▸ **What to produce**
Among the entries below, please repeat exactly and only the lines from the line containing "You are a GUI agent. The screenshot is 327×2576." to the line containing "[TwistedToys on Twitter] (161, 2011)", both lines included.

▸ **Records supplied**
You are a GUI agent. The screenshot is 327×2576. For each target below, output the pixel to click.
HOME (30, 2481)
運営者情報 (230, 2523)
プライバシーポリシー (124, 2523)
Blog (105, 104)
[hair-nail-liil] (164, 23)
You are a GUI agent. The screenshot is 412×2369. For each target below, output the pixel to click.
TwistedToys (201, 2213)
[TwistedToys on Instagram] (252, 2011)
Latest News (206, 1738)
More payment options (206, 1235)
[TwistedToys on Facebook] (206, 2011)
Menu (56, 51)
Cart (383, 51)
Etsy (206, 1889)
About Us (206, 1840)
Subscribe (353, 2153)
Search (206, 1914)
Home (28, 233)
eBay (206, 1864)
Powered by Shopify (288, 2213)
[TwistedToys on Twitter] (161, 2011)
* * *
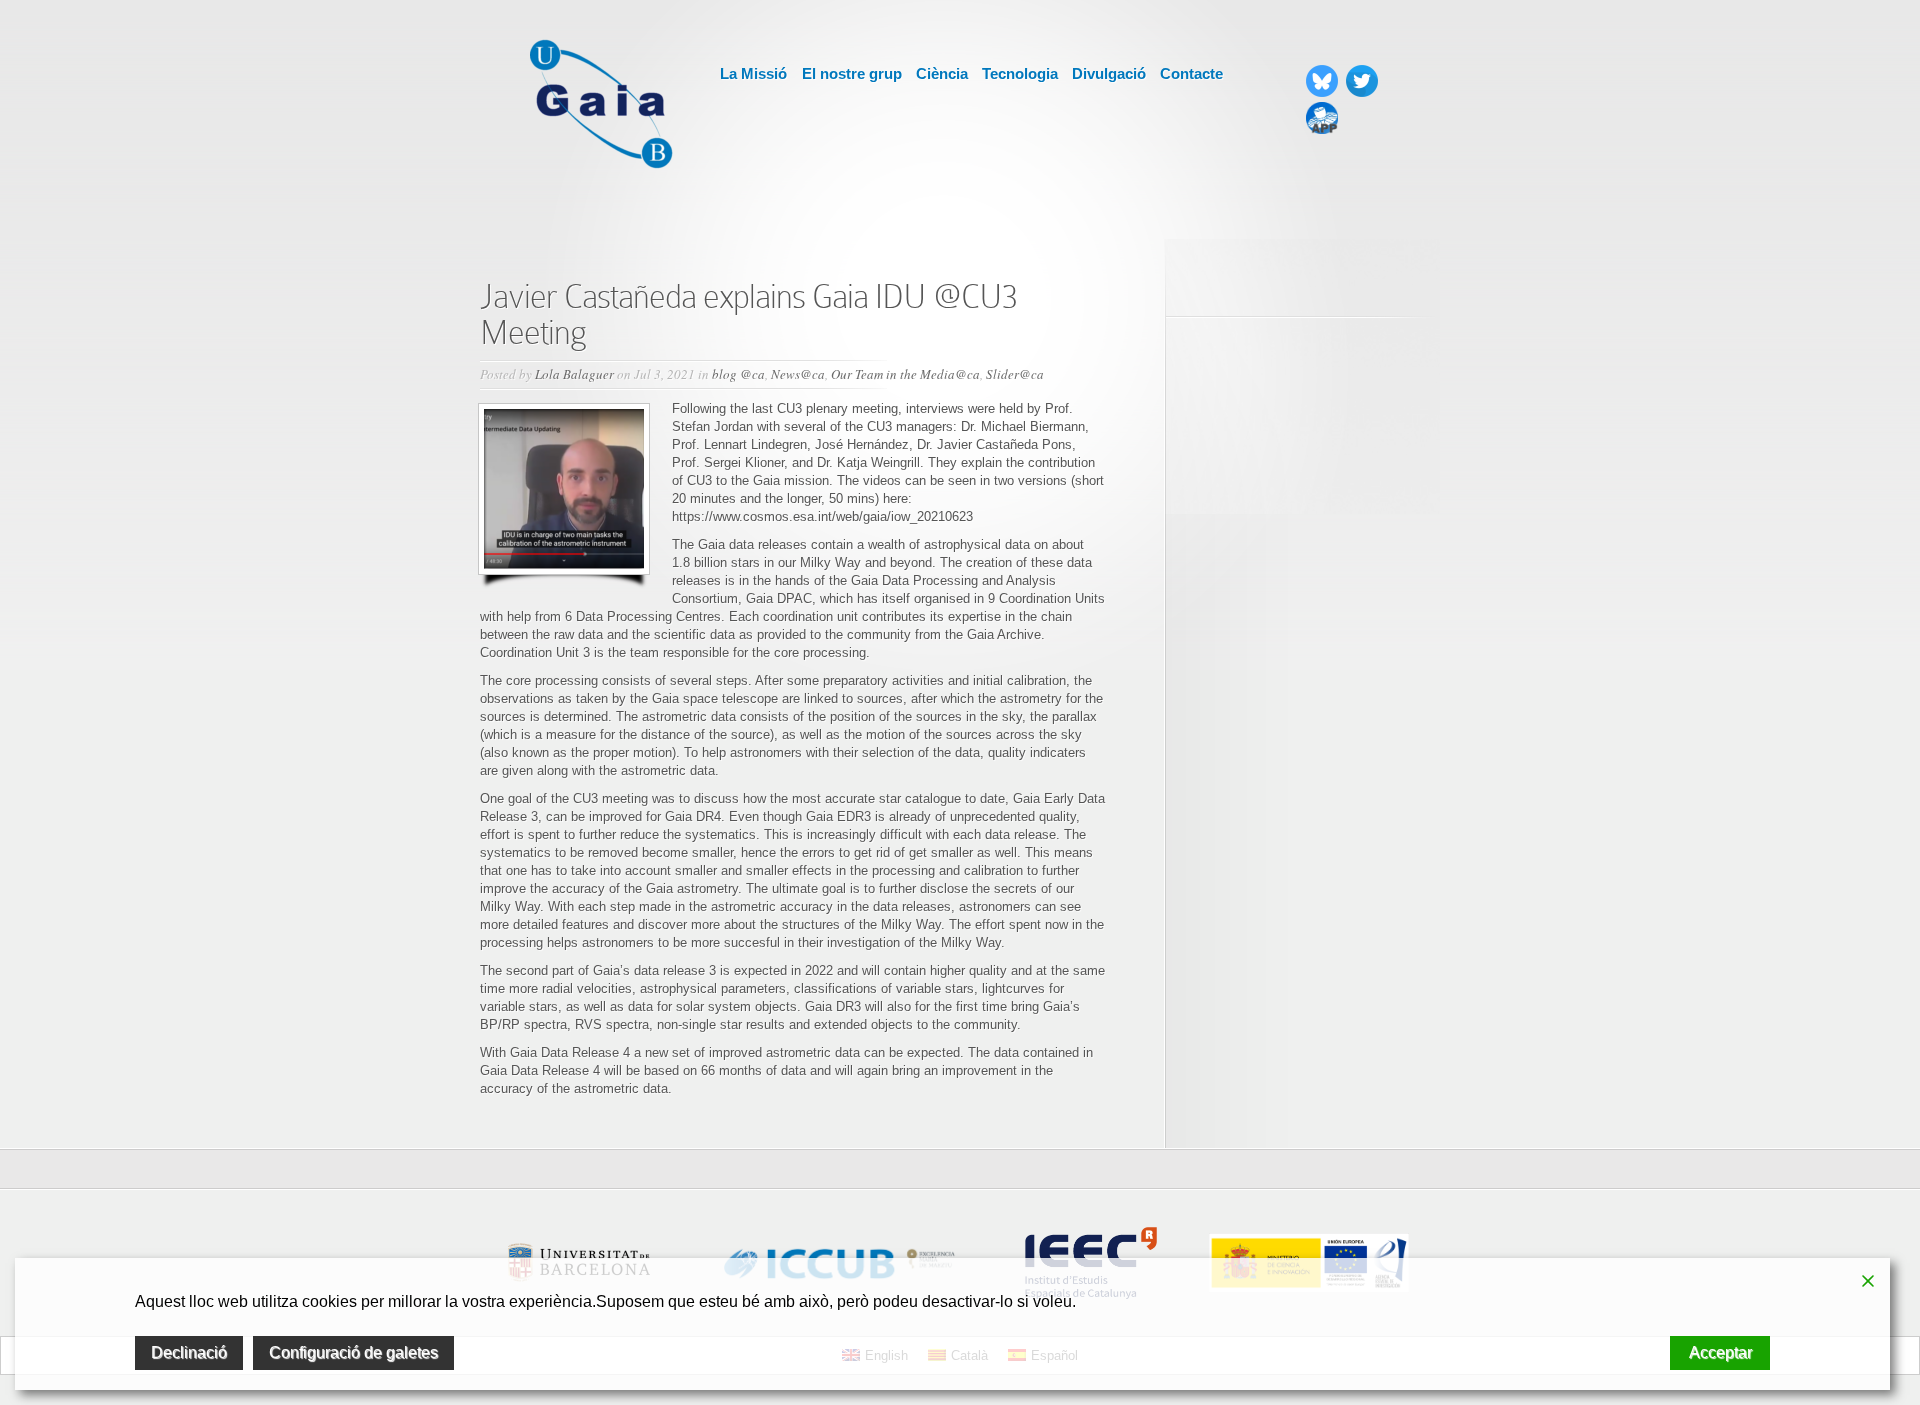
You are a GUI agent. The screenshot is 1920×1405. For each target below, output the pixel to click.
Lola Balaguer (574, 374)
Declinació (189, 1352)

▸ **Expected answer**
You are a GUI agent. The screenshot is 327×2576. For each target below, output the pixel to click.
HOME (30, 2481)
運営者情報 (230, 2523)
プライバシーポリシー (124, 2523)
Blog (105, 104)
[hair-nail-liil] (164, 23)
You are a GUI agent. The screenshot is 412×2369. For each target below, output the pixel to click.
TwistedToys (201, 2213)
[TwistedToys on Instagram] (252, 2011)
Latest News (206, 1738)
More payment options (206, 1235)
[TwistedToys on Facebook] (206, 2011)
Menu (56, 51)
Cart (383, 51)
Etsy (206, 1889)
About Us (206, 1840)
Subscribe (353, 2153)
Search (206, 1914)
Home (28, 233)
eBay (206, 1864)
Powered by Shopify (288, 2213)
[TwistedToys on Twitter] (161, 2011)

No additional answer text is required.